For text shown on the internet (blogs, instant messages, etc.), have you ever wondered how it is displayed?

It relates to three basic concepts, from frontend to backend: Font, Character set (charset), and Encoding.

Font

On digital devices, text is ultimately rendered into images (a matrix of pixels). A font describes how characters are drawn.

A font typically stores outlines as vector graphics (often Bézier curves), so glyphs can be drawn at many sizes and in different styles.

Common font file types are OpenType (OTF), TrueType (TTF), and WOFF/WOFF2.

Character set (charset)

How does a program know which glyph in the font to draw?

You need a mapping between characters and numbers. Take Unicode as an example, each character is assigned a code point (for example, ‘你’ is U+4F60, and ‘A’ is U+0041).

Fonts don’t store “characters” directly; they store glyphs (shapes). A font’s cmap table maps code points → glyphs. Not every glyph necessarily has its own code point (for example, ligatures and stylistic alternates).

A charset is not a physical thing; it’s a standard/specification that everyone follows. The most widely used character set today is Unicode. Older/legacy character sets include ASCII and many regional standards.

Encoding

Computers store and transmit bytes, so we need an encoding: a rule for turning code points into bytes (and back). Without knowing the encoding, a byte sequence can’t be interpreted correctly.
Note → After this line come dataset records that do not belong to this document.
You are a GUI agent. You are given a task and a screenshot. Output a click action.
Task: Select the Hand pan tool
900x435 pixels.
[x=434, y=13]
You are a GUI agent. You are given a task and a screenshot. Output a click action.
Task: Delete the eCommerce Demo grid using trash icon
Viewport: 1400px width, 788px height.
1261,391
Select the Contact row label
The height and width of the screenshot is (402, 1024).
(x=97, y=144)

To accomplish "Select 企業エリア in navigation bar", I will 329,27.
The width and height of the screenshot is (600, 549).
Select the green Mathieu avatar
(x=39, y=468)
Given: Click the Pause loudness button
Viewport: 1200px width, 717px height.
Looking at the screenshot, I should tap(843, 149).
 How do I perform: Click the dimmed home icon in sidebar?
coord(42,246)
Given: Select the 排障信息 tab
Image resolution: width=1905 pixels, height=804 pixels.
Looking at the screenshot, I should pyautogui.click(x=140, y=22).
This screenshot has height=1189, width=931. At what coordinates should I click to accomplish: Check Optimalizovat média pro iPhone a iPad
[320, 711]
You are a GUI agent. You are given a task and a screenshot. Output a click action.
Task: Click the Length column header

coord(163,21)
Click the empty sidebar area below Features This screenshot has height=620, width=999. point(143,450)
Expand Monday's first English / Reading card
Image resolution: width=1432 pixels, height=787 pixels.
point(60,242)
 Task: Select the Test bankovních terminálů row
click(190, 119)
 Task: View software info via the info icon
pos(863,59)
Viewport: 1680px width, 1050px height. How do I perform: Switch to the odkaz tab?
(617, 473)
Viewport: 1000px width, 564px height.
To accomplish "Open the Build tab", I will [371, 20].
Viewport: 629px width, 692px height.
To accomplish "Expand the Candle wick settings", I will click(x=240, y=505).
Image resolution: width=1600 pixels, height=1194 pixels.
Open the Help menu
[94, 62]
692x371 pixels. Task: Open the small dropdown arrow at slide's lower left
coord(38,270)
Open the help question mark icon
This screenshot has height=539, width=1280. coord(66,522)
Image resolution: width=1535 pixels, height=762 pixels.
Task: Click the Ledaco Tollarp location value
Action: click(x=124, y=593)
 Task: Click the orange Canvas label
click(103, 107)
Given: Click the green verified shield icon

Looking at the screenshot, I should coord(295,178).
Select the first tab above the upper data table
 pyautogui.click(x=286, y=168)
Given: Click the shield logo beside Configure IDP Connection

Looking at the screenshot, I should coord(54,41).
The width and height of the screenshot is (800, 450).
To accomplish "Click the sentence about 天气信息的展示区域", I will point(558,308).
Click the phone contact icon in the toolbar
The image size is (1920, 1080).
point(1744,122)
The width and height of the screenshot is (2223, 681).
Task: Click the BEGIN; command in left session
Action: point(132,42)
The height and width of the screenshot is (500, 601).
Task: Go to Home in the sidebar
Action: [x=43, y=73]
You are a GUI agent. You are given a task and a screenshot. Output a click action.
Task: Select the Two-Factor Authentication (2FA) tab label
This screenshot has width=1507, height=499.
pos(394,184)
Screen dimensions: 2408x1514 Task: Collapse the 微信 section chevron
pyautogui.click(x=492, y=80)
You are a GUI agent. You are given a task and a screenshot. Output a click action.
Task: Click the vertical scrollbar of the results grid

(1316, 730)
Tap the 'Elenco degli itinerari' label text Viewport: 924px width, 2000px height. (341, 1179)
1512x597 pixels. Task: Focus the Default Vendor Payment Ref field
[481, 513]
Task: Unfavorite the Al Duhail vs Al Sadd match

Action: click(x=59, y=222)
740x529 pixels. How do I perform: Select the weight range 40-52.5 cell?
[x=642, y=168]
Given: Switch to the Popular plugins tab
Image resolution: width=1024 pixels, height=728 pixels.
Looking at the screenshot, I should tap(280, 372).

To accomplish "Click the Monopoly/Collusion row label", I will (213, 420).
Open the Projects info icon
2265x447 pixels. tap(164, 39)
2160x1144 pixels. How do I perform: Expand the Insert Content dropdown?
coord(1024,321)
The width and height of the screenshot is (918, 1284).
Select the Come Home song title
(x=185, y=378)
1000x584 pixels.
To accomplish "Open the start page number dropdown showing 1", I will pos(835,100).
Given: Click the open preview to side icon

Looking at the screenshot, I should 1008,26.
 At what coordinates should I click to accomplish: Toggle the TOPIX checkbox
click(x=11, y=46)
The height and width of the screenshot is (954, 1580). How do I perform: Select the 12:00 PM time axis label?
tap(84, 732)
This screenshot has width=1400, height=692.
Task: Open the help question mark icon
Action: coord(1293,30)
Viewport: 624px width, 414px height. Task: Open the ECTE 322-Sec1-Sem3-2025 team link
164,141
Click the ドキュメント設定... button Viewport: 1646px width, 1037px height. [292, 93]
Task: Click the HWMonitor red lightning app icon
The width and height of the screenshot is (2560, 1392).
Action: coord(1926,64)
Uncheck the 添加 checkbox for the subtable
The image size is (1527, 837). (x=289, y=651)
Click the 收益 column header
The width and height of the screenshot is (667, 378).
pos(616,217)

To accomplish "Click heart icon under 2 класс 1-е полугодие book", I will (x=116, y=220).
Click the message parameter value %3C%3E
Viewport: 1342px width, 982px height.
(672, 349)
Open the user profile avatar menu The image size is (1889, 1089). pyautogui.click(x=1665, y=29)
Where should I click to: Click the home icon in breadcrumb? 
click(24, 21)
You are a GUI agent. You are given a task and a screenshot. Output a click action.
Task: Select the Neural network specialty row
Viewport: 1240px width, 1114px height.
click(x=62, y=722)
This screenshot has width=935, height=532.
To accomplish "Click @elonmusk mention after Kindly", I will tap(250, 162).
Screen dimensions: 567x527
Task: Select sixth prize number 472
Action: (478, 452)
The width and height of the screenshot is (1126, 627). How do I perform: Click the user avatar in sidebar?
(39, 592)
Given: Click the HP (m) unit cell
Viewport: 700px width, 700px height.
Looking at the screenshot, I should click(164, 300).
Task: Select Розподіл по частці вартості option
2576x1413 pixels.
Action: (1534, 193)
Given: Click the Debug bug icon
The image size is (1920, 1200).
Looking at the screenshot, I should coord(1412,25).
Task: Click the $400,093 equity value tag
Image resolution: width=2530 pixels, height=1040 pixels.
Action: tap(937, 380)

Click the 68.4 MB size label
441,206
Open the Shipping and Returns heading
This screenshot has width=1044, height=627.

Some encodings are fixed-length (for example, UTF-32 uses 4 bytes per code point). Others are variable-length: UTF-8 uses 1–4 bytes, and UTF-16 uses 2 or 4 bytes (surrogate pairs for code points above U+FFFF). Variable-length encodings are efficient for common text, especially when most characters are in the ASCII range.

The most common encoding on the web is UTF-8, a Unicode-based variable-length encoding. For example, ‘你’ (U+4F60) is encoded in UTF-8 as the bytes E4 BD A0.


This article demonstrates the three basic concepts behind text rendering. In real systems there are more steps, like shaping, layout/positioning, and rasterization.